3 questions sur le voyage responsable
Peut-on continuer à voyager sans aggraver le dérèglement climatique ? Faut-il renoncer à l’avion pour être un voyageur responsable ?
Autant de questions qu’Antoine Payot, Chef de projet chez Goodwill-management, s’est posées… avant de se lancer dans une aventure concrète et collective. Avec Caroline Ducelliez et Tristan Girardon, il a co-réalisé LES PIEDS SUR TERRE, un documentaire sur le voyage bas carbone. À travers ce film, ils interrogent nos envies d’évasion, nos choix de mobilité, et surtout les imaginaires qui façonnent notre manière de découvrir le monde.
Dans cet article, Antoine répond à trois questions clés pour repenser nos pratiques touristiques dans le respect des limites planétaires.

Antoine Payot
Chef de projet senior
Goodwill-management
1. Faut-il arrêter l’avion pour voyager responsable ?
Oui. On ne va pas se mentir : l’avion reste l’un des modes de transport les plus polluants. Il représente 2,5 % des émissions mondiales de gaz à effet de serre… et près de 5 % du réchauffement global. À titre de comparaison, l’avion émet 20 à 50 fois plus de CO₂ que le train.
Et ce n’est pas un petit sujet : 60 à 70 % des vols concernent des voyages touristiques (IATA, OMT).
Mais au-delà du climat, c’est aussi une question de justice sociale : 80 % des habitants de la planète n’ont jamais pris l’avion, alors même qu’ils sont les plus touchés par les conséquences du réchauffement.
👉 Renoncer à l’avion, c’est donc faire un choix à la fois écologique et solidaire.
Mais attention : voyager sans avion ne veut pas dire renoncer au voyage.
2. Comment s’y retrouver personnellement en voyageant autrement ?
Pourquoi partons-nous en voyage ? Pour se reposer, se dépayser, vivre une aventure, rencontrer l’autre, découvrir une culture, une histoire ou se recentrer sur soi…
Mais est-ce que tous ces besoins nécessitent vraiment de traverser la planète ? Prenons un exemple tout proche : les Alpes. On peut y vivre le dépaysement, la nature sauvage, le plaisir, la découverte, la contemplation… sans prendre l’avion.
La seule quête auquel il est difficile de répondre, c’est la découverte d’une culture présente à l’autre bout du monde. Il faut alors s’interroger :
- Est-ce qu’à chaque fois que je prends l’avion, je prends un temps suffisant pour découvrir une culture, voire m’immerger dans cette dernière ?

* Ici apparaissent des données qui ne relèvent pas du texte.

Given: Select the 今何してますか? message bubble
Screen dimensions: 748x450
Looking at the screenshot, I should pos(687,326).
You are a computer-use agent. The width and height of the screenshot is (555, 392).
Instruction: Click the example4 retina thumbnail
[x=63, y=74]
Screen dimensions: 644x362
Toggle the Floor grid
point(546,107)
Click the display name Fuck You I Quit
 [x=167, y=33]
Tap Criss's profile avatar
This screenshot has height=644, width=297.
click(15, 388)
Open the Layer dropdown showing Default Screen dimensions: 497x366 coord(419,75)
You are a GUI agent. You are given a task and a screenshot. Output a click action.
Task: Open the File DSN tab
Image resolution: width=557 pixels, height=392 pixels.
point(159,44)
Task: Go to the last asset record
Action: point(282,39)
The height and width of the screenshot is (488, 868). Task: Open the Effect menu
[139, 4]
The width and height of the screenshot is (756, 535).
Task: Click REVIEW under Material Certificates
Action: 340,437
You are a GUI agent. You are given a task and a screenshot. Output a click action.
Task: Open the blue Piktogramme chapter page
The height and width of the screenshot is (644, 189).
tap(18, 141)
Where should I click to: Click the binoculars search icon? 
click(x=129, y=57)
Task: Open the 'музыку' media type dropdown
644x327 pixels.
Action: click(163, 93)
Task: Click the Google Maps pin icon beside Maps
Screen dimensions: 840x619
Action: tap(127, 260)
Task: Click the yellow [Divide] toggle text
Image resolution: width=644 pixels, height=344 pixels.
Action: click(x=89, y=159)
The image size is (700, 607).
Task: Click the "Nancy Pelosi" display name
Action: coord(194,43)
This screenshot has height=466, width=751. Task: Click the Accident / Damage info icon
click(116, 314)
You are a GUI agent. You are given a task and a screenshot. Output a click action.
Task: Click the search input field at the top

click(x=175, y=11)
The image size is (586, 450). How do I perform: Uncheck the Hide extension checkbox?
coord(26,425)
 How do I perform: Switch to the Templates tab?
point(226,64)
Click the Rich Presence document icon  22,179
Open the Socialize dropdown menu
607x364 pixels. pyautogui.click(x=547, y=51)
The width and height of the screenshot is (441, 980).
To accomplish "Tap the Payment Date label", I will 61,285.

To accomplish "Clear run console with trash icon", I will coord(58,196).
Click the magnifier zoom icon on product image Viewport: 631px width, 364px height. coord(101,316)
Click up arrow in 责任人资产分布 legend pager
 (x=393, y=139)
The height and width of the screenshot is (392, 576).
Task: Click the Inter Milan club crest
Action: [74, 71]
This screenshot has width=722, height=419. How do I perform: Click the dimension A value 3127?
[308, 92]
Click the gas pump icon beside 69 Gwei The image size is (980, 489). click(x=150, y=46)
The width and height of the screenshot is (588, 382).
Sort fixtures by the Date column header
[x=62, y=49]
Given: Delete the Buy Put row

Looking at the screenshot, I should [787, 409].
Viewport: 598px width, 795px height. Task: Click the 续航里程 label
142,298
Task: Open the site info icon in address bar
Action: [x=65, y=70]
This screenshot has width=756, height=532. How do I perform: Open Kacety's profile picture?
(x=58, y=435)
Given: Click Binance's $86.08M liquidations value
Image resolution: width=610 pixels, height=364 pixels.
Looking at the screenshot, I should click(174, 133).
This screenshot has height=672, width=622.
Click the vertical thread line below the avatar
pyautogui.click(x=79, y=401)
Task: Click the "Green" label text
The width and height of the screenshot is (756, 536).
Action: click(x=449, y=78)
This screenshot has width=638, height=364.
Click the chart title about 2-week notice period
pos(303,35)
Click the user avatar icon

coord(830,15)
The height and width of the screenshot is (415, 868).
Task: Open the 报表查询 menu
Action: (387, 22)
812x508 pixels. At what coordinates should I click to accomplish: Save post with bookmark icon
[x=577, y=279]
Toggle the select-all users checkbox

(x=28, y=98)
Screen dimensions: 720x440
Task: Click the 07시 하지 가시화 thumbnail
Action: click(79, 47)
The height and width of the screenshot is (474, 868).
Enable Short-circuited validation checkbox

- N’y a-t-il pas de cultures plus proches, plus accessibles, que je ne connais pas et qu’il me tarderait de découvrir ?
Avant d’avoir exploré tout ce que l’on peut rejoindre en train, on a de quoi nourrir une vie entière de voyages. Et la littérature, les rencontres, ou la cuisine peuvent aussi devenir des portes d’entrée vers d’autres cultures.
3. Quels sont les pouvoirs des imaginaires sur notre manière de voyager ?
Changer nos habitudes de voyage, ce n’est pas qu’une affaire de volonté.
Selon Parlons Climat, 4 grands freins persistent :
- Le prix : parfois, voyager loin coûte moins cher.
- L’offre : il n’existe aujourd’hui pas suffisamment d’alternatives durables à l’avion. Les transports terrestres ne sont pas compétitifs en termes de vitesse.
- Le comportement des autres : « pourquoi faire l’effort de renoncer à l’avion si les autres ne le font pas ? »
- La valorisation sociale : voyager loin est aujourd’hui valorisant socialement dans la majorité des cercles sociaux. Il symbolise la réussite sociale. Par exemple, les voyages sont souvent mis en valeur dans les CVs !
Mais ce dernier point peut devenir un levier. Si collectivement, nous décidons qu’un voyage bas carbone, local ou lent est désirable, inspirant, valorisant, alors la tendance peut s’inverser.
Bonne nouvelle, ces nouvelles formes de voyage existent déjà : slow travel, micro aventures, voyage local…
À chacun d’inventer sa manière de voyager autrement, et surtout, de la partager ! Car une minorité active de 10 à 15 % peut suffire à faire basculer les normes sociales. C’est le fameux tipping point.